We’re moving the GATK website, docs and forum to a new platform. Read the full story and breakdown of key changes on this blog.
If you happen to see a question you know the answer to, please do chime in and help your fellow community members. We encourage our fourm members to be more involved, jump in and help out your fellow researchers with their questions. GATK forum is a community forum and helping each other with using GATK tools and research is the cornerstone of our success as a genomics research community.We appreciate your help!
Test-drive the GATK tools and Best Practices pipelines on Terra
Check out this blog post to learn how you can get started with GATK and try out the pipelines in preconfigured workspaces (with a user-friendly interface!) without having to install anything.
GATK4 MergeVcfs "One or more header lines must be in the header line collection"

• _PARTS OF THE EXERCISE_:
**A.** According to the GATK forum page, on which platform can you test-drive the GATK tools and Best Practices pipelines?
**B.** Continue the GATK forum page from its last line.

(Saved data entries)
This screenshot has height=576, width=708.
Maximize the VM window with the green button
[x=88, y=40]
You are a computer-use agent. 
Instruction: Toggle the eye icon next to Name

• _ANSWER SECTION_:
**A.** On Terra.

**B.**
Hi! I am trying to use
MergeVcfs to merge several VCF files (VarScan2 output files) but I am getting the following error:
gatk MergeVcfs \ -I A.vcf \ -I B.vcf \ -D human_g1k_v37_decoy.dict -O out.vcf ... java.lang.IllegalArgumentException: One or more header lines must be in the header line collection ...
Unfortunately I cannot find any information about this error message. I have tried using
gatk ValidateVariants to validate the input VCF files but this does not return any errors:
gatk ValidateVariants \ -V A.vcf \ -R human_g1k_v37_decoy.fasta ... 12:01:11.764 INFO ValidateVariants - Done initializing engine 12:01:11.764 INFO ProgressMeter - Starting traversal 12:01:11.765 INFO ProgressMeter - Current Locus Elapsed Minutes Variants Processed Variants/Minute 12:01:12.641 INFO ProgressMeter - 1:29562369 0.0 43393 2978924.5 12:01:12.642 INFO ProgressMeter - Traversal complete. Processed 43393 total variants in 0.0 minutes. 12:01:12.642 INFO ValidateVariants - Shutting down engine [July 1, 2018 12:01:12 PM EDT] org.broadinstitute.hellbender.tools.walkers.variantutils.ValidateVariants done. Elapsed time: 0.03 minutes.
Can anyone familiar with the code point me in the right direction?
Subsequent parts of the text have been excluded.